— start —
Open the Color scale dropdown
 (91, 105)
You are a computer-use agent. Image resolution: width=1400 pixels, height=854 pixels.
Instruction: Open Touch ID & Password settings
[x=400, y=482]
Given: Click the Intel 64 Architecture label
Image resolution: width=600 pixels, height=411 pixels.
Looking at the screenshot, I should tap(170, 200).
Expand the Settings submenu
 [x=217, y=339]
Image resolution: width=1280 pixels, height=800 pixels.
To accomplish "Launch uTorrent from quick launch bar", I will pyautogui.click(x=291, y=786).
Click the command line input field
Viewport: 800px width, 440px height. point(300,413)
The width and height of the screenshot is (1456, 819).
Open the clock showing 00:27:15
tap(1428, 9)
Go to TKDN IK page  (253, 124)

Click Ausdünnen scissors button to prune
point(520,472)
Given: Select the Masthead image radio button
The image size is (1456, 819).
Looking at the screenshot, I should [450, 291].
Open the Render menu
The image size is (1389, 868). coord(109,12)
— end —
# Directions
Substitute "Display" for every "Open" in the items above, leaving all other text unchanged.

# Answer for this exercise
Display the Color scale dropdown
 (91, 105)
You are a computer-use agent. Image resolution: width=1400 pixels, height=854 pixels.
Instruction: Display Touch ID & Password settings
[x=400, y=482]
Given: Click the Intel 64 Architecture label
Image resolution: width=600 pixels, height=411 pixels.
Looking at the screenshot, I should tap(170, 200).
Expand the Settings submenu
 [x=217, y=339]
Image resolution: width=1280 pixels, height=800 pixels.
To accomplish "Launch uTorrent from quick launch bar", I will pyautogui.click(x=291, y=786).
Click the command line input field
Viewport: 800px width, 440px height. point(300,413)
The width and height of the screenshot is (1456, 819).
Display the clock showing 00:27:15
tap(1428, 9)
Go to TKDN IK page  (253, 124)

Click Ausdünnen scissors button to prune
point(520,472)
Given: Select the Masthead image radio button
The image size is (1456, 819).
Looking at the screenshot, I should [450, 291].
Display the Render menu
The image size is (1389, 868). coord(109,12)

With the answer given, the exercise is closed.